Thursday, January 3(16), 2025
1Pet. 4:1-11; Mk. 12:28-37
A certain scribe asked the Lord: “Which is the first commandment of all?” The Lord answered: “Thou shalt love the Lord thy God with all thy heart, and with all thy soul, and with all thy mind, and with all thy strength: this is the first commandment. And the second is like, namely this, Thou shalt love thy neighbor as thyself. There is none other commandment greater than these” [Mk. 12:28-31]. This can also be seen as a supplement to the picture of the hidden man of the heart [1Pet. 3:4]. If hallowing the Lord is the spirit of that inner man, then love of the Lord is his soul. And as far as the members of his body are concerned, they are various virtues: this one is a hand, that one is a foot, or an eye, or an ear, and so forth. Keeping that in mind is instrumental, because people sometimes mistake doing good for supreme virtue by itself, setting it as a goal, disregarding the Lord, forgetting love.

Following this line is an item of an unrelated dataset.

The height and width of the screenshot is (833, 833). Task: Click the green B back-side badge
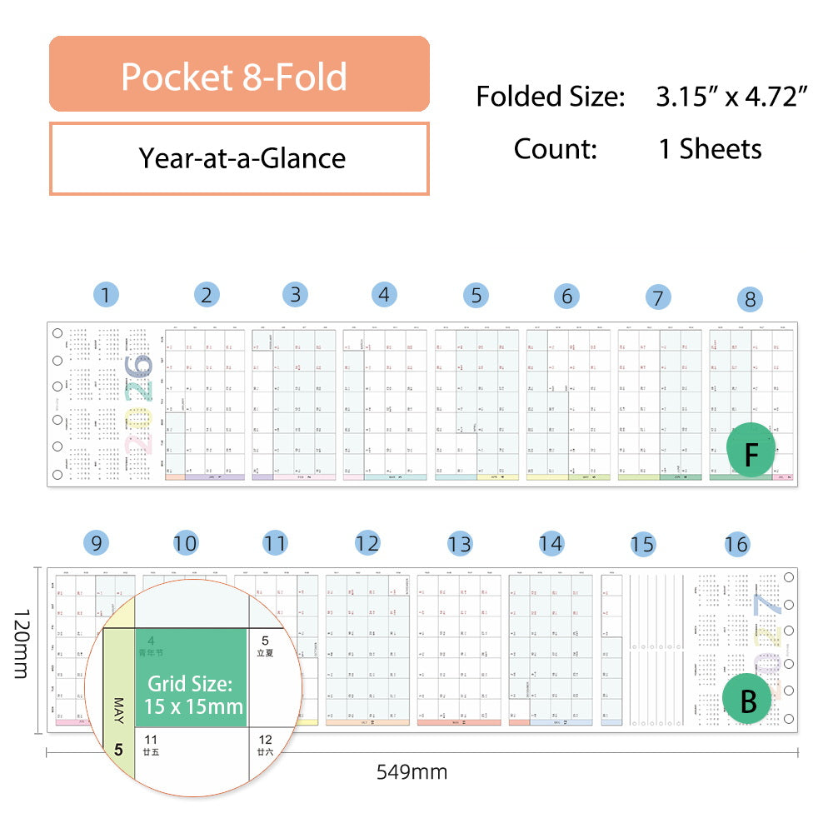pos(748,701)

Such attitude towards doing good, without faith and desire to please God, cannot be holy; it is like a house which has not been blessed, or a room with no icon in it. Doing good without love can be compared to a dark hall filled with lifeless statues, stale and musty. Pay attention to this, and, having decided to develop a new man inside your soul, make sure that he has no blemish in the eyes of the Lord.